Le marché automobile français confirme sa fragilité en ce début d’année 2026. D’après AAA Data, 153 842 voitures particulières ont été immatriculées en mars, soit une baisse d’environ -1,5 % par rapport à mars 2025.Un recul moins brutal qu’en février (-14,7 %), mais qui confirme une tendance de fond : le marché reste sous pression. Dans ce contexte, un segment continue pourtant de progresser nettement : celui des véhicules électriques.

Un marché qui peine à retrouver son rythme
Avec près de 154 000 immatriculations, mars 2026 limite la casse, sans pour autant marquer un véritable rebond. Sur l’ensemble du premier trimestre, le marché cumule environ 414 000 véhicules particuliers, en recul d’environ -8 % par rapport à 2025.
Dans le détail, les motorisations thermiques poursuivent leur déclin :
- le diesel tombe sous les 3 % de part de marché,
- l’essence recule fortement,
- tandis que les hybrides dominent désormais le mix… sans réussir à soutenir les volumes globaux.
La conclusion est limpide : la transition énergétique avance, mais elle ne compense pas encore la contraction du marché.

L’électrique confirme sa dynamique mais reste dépendant du contexte
En effet, dans ce paysage, c’est l’électrique, qui comme les mois passés, continue de tirer son épingle du jeu. En mars, il représente environ 27 % des immatriculations, soit un peu plus de 40 000 véhicules électriques sur le mois.
Si l’on regarde maintenant sur le premier trimestre, la tendance est encore plus marquée car c’est déjà plus de 100 000 VE qui ont été immatriculés, soit une hausse d’environ +20 % pour une part de marché proche de 25 %.
Une progression nette, qui on le sait, est portée par des leviers désormais bien identifiés comme les livraisons du leasing social, les aides de l’État revalorisées et les contraintes réglementaires sur les flottes.
Mais évidemment, tout n’est pas éternel (normalement)… Derrière ces bons chiffres, une nuance doit être posée : une partie de cette croissance reste conjoncturelle et donc le pic observé depuis janvier pourrait ne pas durer à mesure que certains dispositifs s’essoufflent.
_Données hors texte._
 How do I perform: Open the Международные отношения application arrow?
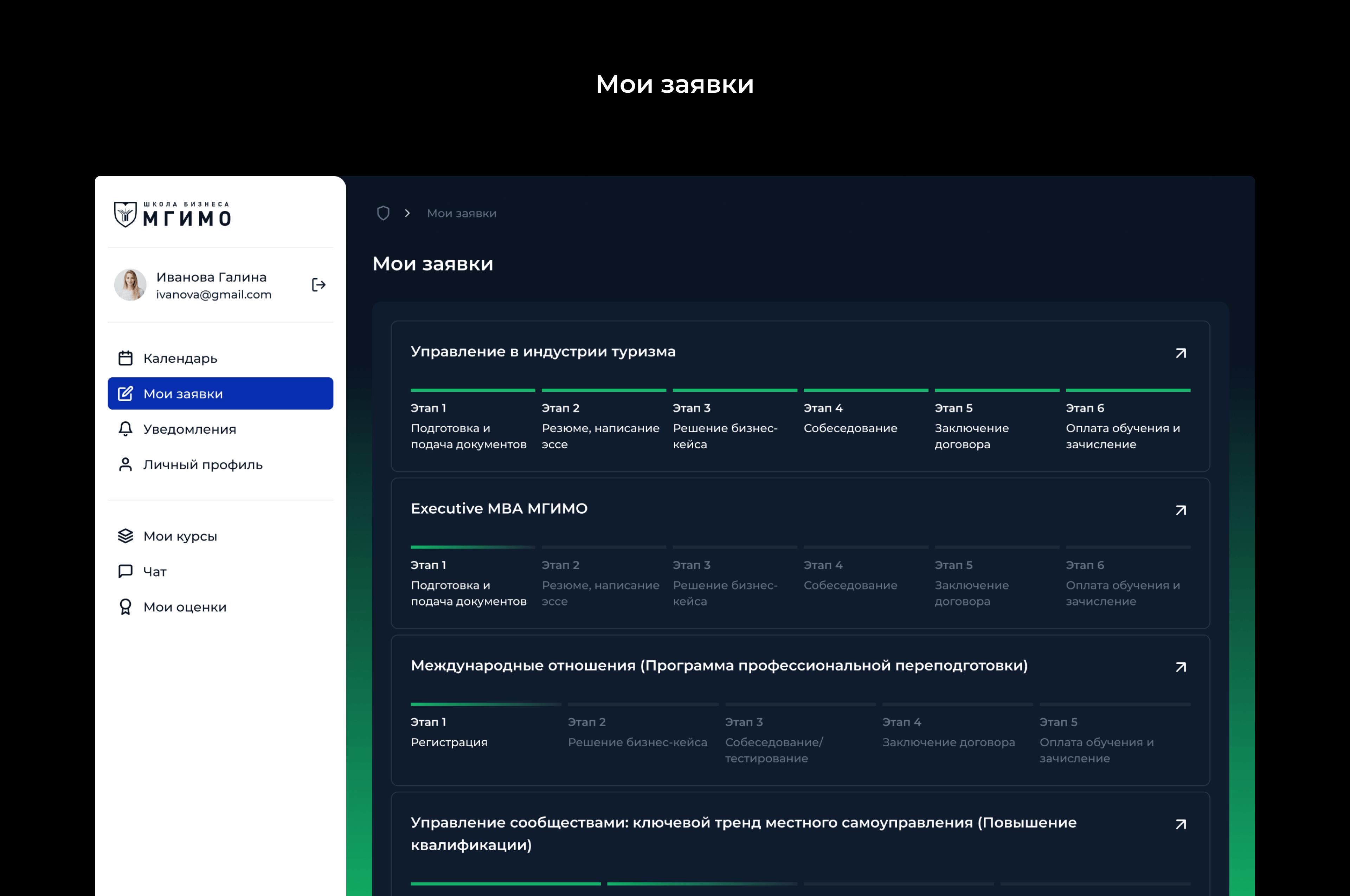(1180, 667)
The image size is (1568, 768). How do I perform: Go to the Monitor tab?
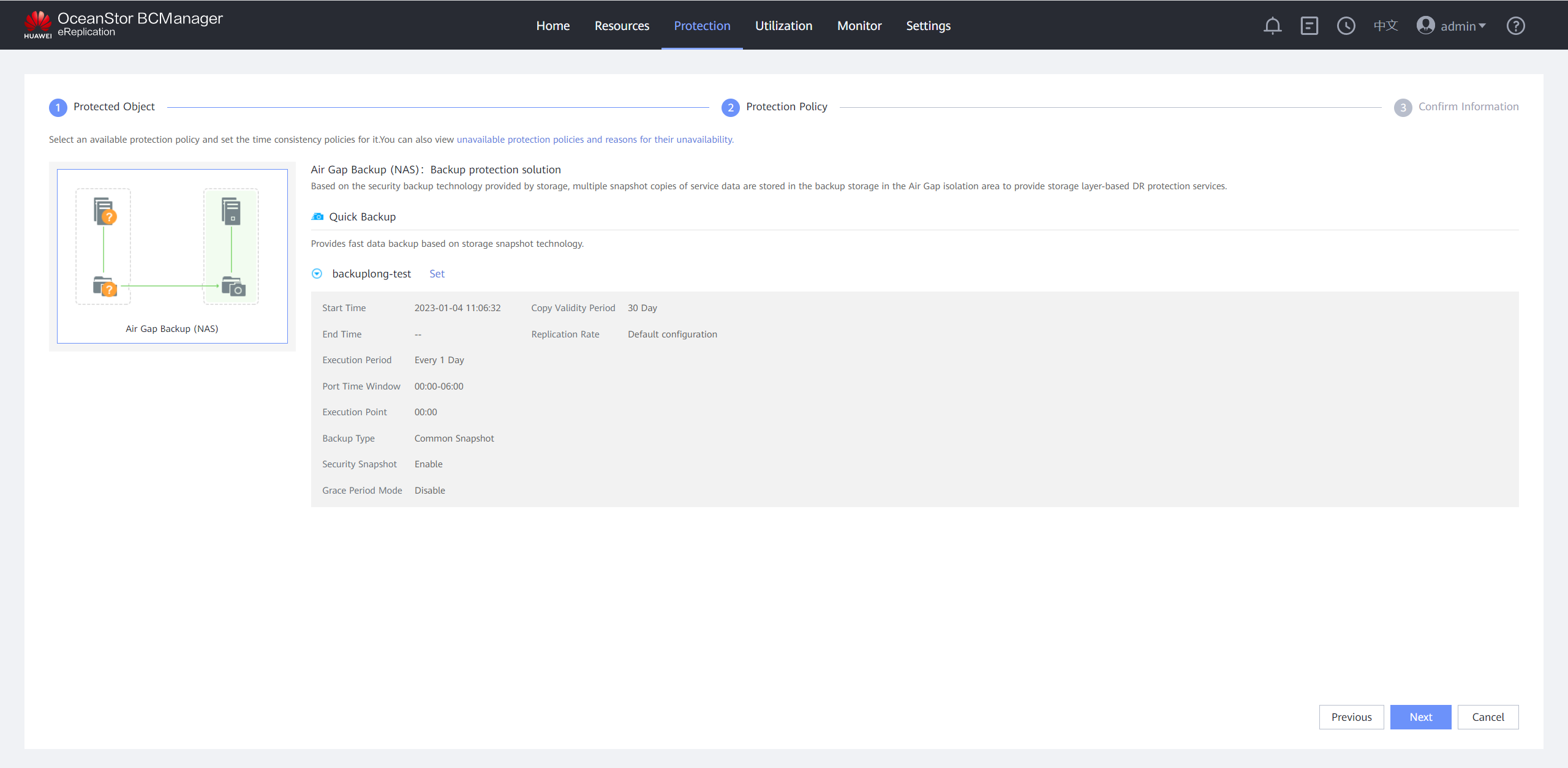[859, 26]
L’occasion n’est pas en reste
Nous n’en parlons pas assez souvent et pourtant cette dynamique ne se limite pas au marché du neuf. Elle se retrouve aussi, de manière plus progressive, sur le marché de l’occasion.
En mars 2026, 476 979 transactions de véhicules d’occasion ont été enregistrées, en hausse de +2 % sur un an. Sur le premier trimestre, le marché atteint 1 330 132 transactions, en léger recul de -2 %.
Mais là encore, la structure du marché évolue rapidement. Les motorisations électrifiées progressent fortement :
- les voitures électriques d’occasion bondissent de +47 %, pour atteindre 4 % de part de marché,
- les hybrides légers (MHEV) progressent de +35 % (5 % de part),
- les hybrides classiques (HEV) gagnent +27 % (6 % de part).
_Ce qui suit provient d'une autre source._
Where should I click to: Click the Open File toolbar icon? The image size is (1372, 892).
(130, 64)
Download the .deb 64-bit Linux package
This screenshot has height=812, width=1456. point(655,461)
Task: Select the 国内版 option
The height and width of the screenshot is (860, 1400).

À l’inverse, les motorisations thermiques reculent :
- le diesel perd 4 %, mais reste dominant avec 42 % de part de marché,
- l’essence recule de 2 % pour atteindre 38 %.
Les flottes, moteur discret mais central de la transition
Derrière ces évolutions, un acteur joue un rôle clé : les flottes d’entreprises. Plus réactives que les particuliers aux politiques publiques, les entreprises adaptent rapidement leurs choix de motorisation. L’automobile y répond avant tout à un besoin opérationnel immédiat, ce qui limite fortement la possibilité de repousser les décisions d’achat.
Dans ce contexte, les réglementations actuelles, notamment les obligations de verdissement, ont un effet direct et puissant. Elles orientent mécaniquement les renouvellements vers des motorisations électrifiées, et devraient continuer à le faire à court et moyen terme.
Mais leur rôle ne s’arrête pas au marché du neuf. En renouvelant régulièrement leurs véhicules, les flottes alimentent massivement le marché de l’occasion en modèles récents. Résultat : elles deviennent un levier clé de diffusion de l’électrique vers les ménages, permettant une transition plus progressive, mais aussi plus large, de l’ensemble du parc roulant.
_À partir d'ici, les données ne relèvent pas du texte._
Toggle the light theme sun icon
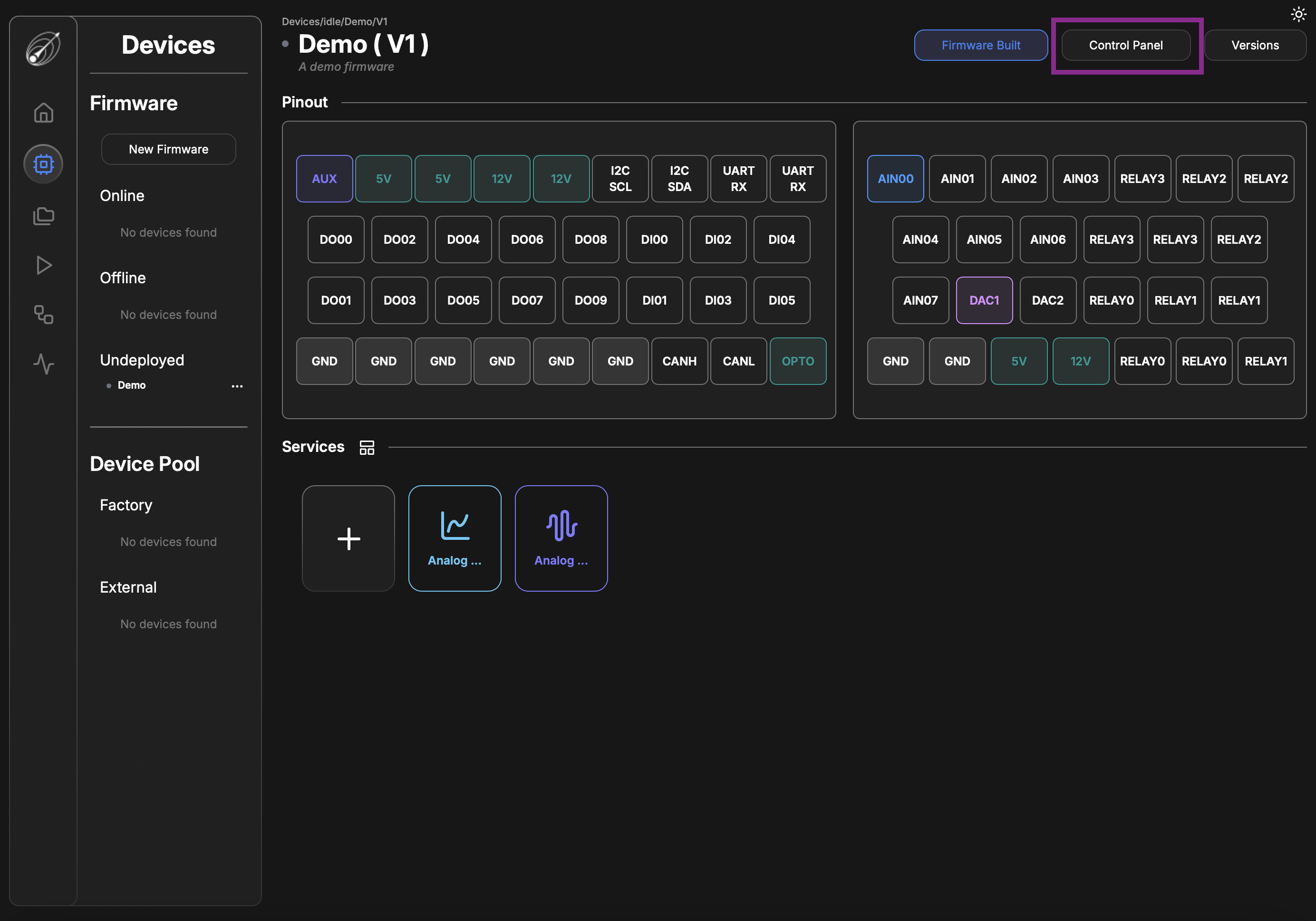Screen dimensions: 1316x921 pyautogui.click(x=1298, y=14)
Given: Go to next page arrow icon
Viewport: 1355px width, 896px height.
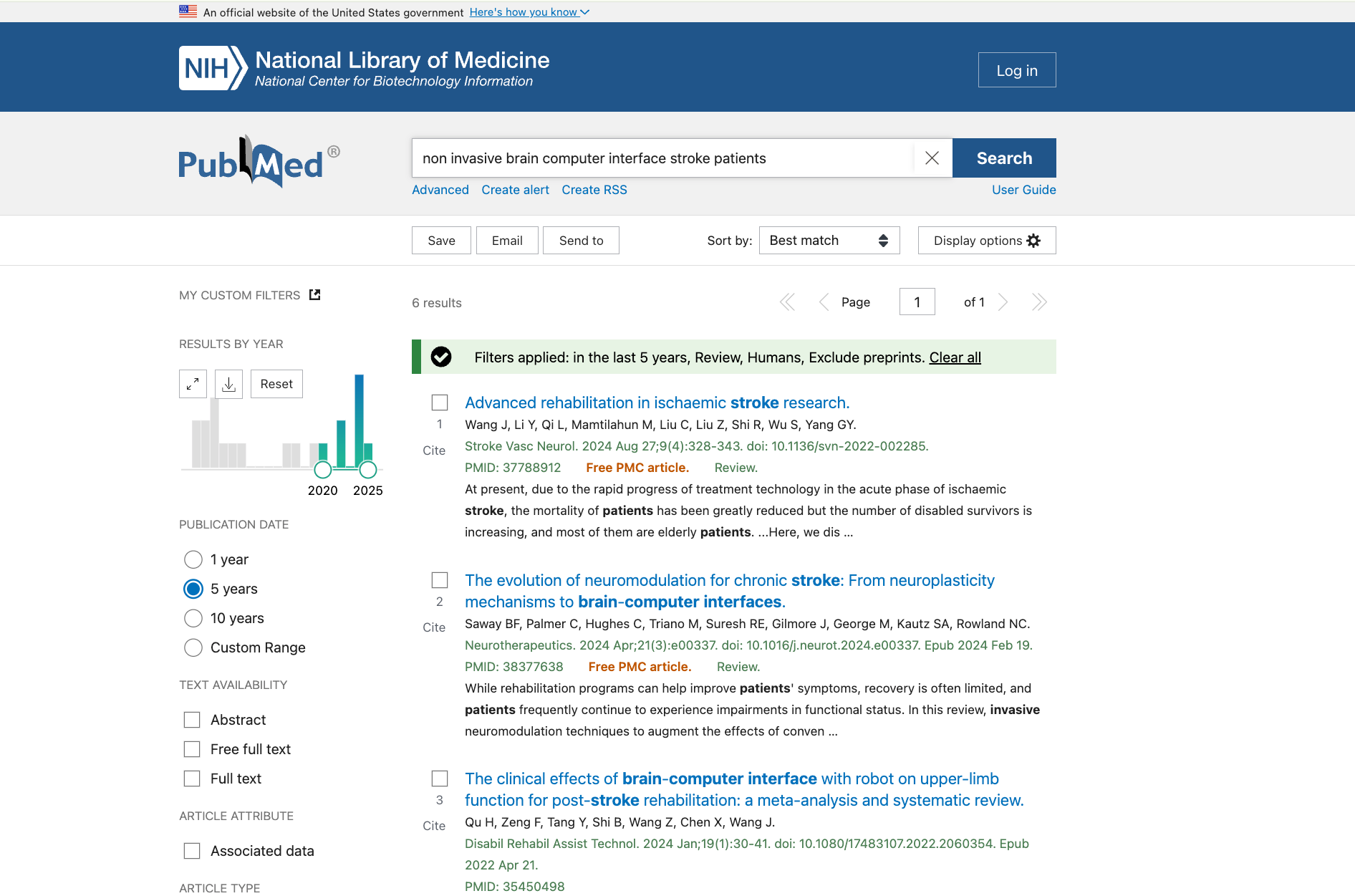Looking at the screenshot, I should point(1004,302).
Une dynamique à surveiller dans les prochains mois
Ce début d’année 2026 met donc en évidence un marché à deux vitesses. En effet, le marché global est en recul, mais le segment électrique est en forte progression.
Comme toujours, la question reste entière : cette dynamique est-elle durable ? Entre la fin progressive du leasing social, un contexte économique tendu et des prix toujours élevés, les prochains mois seront décisifs. Une chose est sûre : si l’électrique avance, il le fait encore dans un marché qui, lui, cherche toujours son équilibre.